WASHINGTON, March 18 (UPI) -- NASA said a Soyuz spacecraft carrying U.S. astronaut Jeff Williams and Russian cosmonaut Max Suraev landed safely early Thursday in Kazakhstan.
Williams, the International Space Station's Expedition 22 commander, and Suraev, the mission's flight engineer, landed their Soyuz TMA-16 spacecraft on the steppes of Kazakhstan at 7:24 a.m. EDT. The spacecraft had undocked from the ISS at 4:03 a.m.
NASA said Williams and Suraev were launched aboard the Soyuz TMA-16 spacecraft Sept. 30 from the Baikonur Cosmodrome in Kazakhstan. They spent 167 days at the orbiting station, presiding over the completion of the complex's U.S. segment.
NASA said Williams has now logged 362 total days in space, placing him fourth on the all-time U.S. list of long-duration space travelers. Peggy Whitson, who has spent 377 days in space, tops that list.

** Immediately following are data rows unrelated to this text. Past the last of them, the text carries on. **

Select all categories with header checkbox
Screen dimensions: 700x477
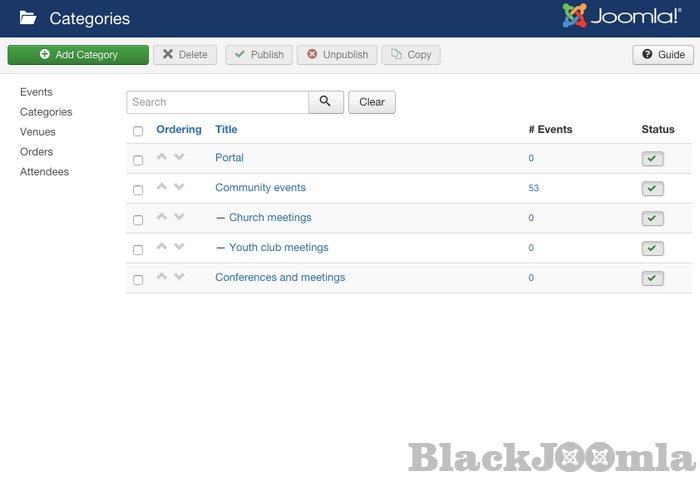[138, 131]
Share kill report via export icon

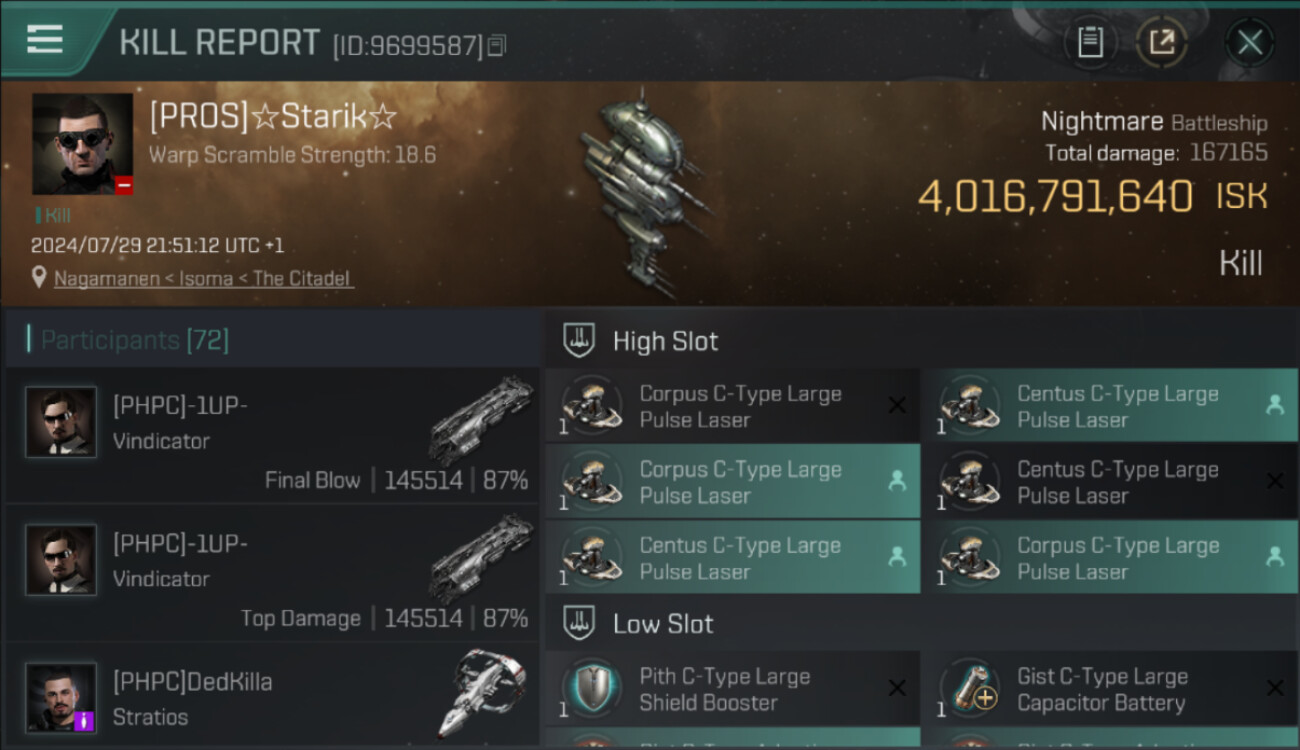(x=1162, y=42)
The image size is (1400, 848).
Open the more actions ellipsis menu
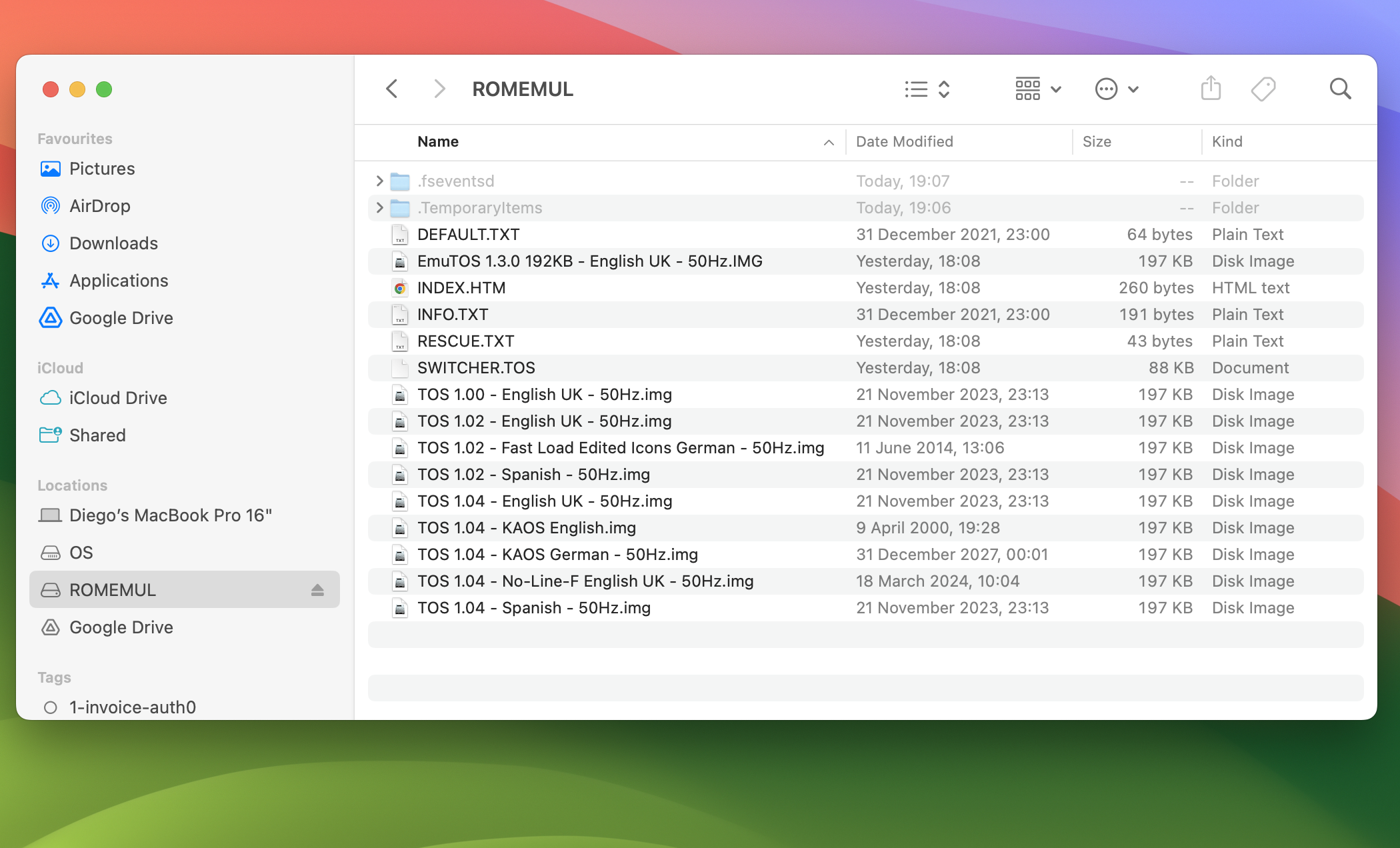(1116, 89)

The space station is currently staffed by Expedition 23 Commander Oleg Kotov and astronauts Soichi Noguchi and T.J. Creamer. The space agency said three other astronauts -- Alexander Skvortsov, Tracy Caldwell Dyson and Mikhail Kornienko -- will lift off April 2 from the Baikonour Cosmodrome and join the current station crew with an April 4 docking.